> _WORK ORDER_
From the first line to the last, write out the data below exactly.

> _Items listed in a dataset_
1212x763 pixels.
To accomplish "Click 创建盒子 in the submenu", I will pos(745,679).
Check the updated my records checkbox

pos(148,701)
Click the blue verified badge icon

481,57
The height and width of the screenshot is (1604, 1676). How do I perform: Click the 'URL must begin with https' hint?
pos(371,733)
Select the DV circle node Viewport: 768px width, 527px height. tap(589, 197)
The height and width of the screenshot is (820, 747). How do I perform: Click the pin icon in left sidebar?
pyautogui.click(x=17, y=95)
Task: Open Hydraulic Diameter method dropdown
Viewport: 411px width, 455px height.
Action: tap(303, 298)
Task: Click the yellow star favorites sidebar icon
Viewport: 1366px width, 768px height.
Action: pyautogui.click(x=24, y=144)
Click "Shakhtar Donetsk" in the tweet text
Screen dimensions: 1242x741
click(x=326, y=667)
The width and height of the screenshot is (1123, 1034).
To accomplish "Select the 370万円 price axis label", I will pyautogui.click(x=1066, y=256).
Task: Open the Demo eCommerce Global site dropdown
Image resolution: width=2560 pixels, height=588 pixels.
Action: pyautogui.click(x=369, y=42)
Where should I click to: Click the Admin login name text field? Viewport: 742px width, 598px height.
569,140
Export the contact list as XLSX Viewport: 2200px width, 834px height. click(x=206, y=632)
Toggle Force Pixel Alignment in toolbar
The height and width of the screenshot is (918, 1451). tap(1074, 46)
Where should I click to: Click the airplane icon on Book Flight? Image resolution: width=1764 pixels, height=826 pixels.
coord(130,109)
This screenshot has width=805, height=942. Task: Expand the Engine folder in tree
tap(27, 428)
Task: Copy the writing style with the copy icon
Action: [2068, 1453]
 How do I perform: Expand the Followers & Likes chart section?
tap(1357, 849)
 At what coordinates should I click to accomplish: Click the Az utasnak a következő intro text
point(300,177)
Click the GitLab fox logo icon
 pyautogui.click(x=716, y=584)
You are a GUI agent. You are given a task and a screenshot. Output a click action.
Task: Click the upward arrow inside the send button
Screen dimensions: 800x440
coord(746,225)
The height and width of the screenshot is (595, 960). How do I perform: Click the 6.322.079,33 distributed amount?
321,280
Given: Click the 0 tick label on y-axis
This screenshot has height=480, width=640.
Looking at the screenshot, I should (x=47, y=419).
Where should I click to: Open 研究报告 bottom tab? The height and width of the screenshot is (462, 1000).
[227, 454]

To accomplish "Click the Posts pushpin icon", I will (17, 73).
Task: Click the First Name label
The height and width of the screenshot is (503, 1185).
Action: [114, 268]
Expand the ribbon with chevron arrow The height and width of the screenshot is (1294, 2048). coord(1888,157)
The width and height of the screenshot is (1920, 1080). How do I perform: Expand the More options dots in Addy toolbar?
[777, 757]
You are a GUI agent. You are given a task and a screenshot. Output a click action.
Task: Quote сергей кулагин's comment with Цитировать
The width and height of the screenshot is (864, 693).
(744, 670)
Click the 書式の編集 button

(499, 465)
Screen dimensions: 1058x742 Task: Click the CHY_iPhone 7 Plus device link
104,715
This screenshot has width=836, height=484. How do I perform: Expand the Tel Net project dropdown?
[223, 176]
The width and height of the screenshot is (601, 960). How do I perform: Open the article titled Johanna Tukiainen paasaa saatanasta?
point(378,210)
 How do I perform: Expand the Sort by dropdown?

> _PROBLEM SOLUTION_
1212x763 pixels.
To accomplish "Click 创建盒子 in the submenu", I will pos(745,679).
Check the updated my records checkbox

pos(148,701)
Click the blue verified badge icon

481,57
The height and width of the screenshot is (1604, 1676). How do I perform: Click the 'URL must begin with https' hint?
pos(371,733)
Select the DV circle node Viewport: 768px width, 527px height. tap(589, 197)
The height and width of the screenshot is (820, 747). How do I perform: Click the pin icon in left sidebar?
pyautogui.click(x=17, y=95)
Task: Open Hydraulic Diameter method dropdown
Viewport: 411px width, 455px height.
Action: tap(303, 298)
Task: Click the yellow star favorites sidebar icon
Viewport: 1366px width, 768px height.
Action: pyautogui.click(x=24, y=144)
Click "Shakhtar Donetsk" in the tweet text
Screen dimensions: 1242x741
click(x=326, y=667)
The width and height of the screenshot is (1123, 1034).
To accomplish "Select the 370万円 price axis label", I will pyautogui.click(x=1066, y=256).
Task: Open the Demo eCommerce Global site dropdown
Image resolution: width=2560 pixels, height=588 pixels.
Action: pyautogui.click(x=369, y=42)
Where should I click to: Click the Admin login name text field? Viewport: 742px width, 598px height.
569,140
Export the contact list as XLSX Viewport: 2200px width, 834px height. click(x=206, y=632)
Toggle Force Pixel Alignment in toolbar
The height and width of the screenshot is (918, 1451). tap(1074, 46)
Where should I click to: Click the airplane icon on Book Flight? Image resolution: width=1764 pixels, height=826 pixels.
coord(130,109)
This screenshot has width=805, height=942. Task: Expand the Engine folder in tree
tap(27, 428)
Task: Copy the writing style with the copy icon
Action: [2068, 1453]
 How do I perform: Expand the Followers & Likes chart section?
tap(1357, 849)
 At what coordinates should I click to accomplish: Click the Az utasnak a következő intro text
point(300,177)
Click the GitLab fox logo icon
 pyautogui.click(x=716, y=584)
You are a GUI agent. You are given a task and a screenshot. Output a click action.
Task: Click the upward arrow inside the send button
Screen dimensions: 800x440
coord(746,225)
The height and width of the screenshot is (595, 960). How do I perform: Click the 6.322.079,33 distributed amount?
321,280
Given: Click the 0 tick label on y-axis
This screenshot has height=480, width=640.
Looking at the screenshot, I should (x=47, y=419).
Where should I click to: Open 研究报告 bottom tab? The height and width of the screenshot is (462, 1000).
[227, 454]

To accomplish "Click the Posts pushpin icon", I will (17, 73).
Task: Click the First Name label
The height and width of the screenshot is (503, 1185).
Action: [114, 268]
Expand the ribbon with chevron arrow The height and width of the screenshot is (1294, 2048). coord(1888,157)
The width and height of the screenshot is (1920, 1080). How do I perform: Expand the More options dots in Addy toolbar?
[777, 757]
You are a GUI agent. You are given a task and a screenshot. Output a click action.
Task: Quote сергей кулагин's comment with Цитировать
The width and height of the screenshot is (864, 693).
(744, 670)
Click the 書式の編集 button

(499, 465)
Screen dimensions: 1058x742 Task: Click the CHY_iPhone 7 Plus device link
104,715
This screenshot has width=836, height=484. How do I perform: Expand the Tel Net project dropdown?
[223, 176]
The width and height of the screenshot is (601, 960). How do I perform: Open the article titled Johanna Tukiainen paasaa saatanasta?
point(378,210)
 How do I perform: Expand the Sort by dropdown?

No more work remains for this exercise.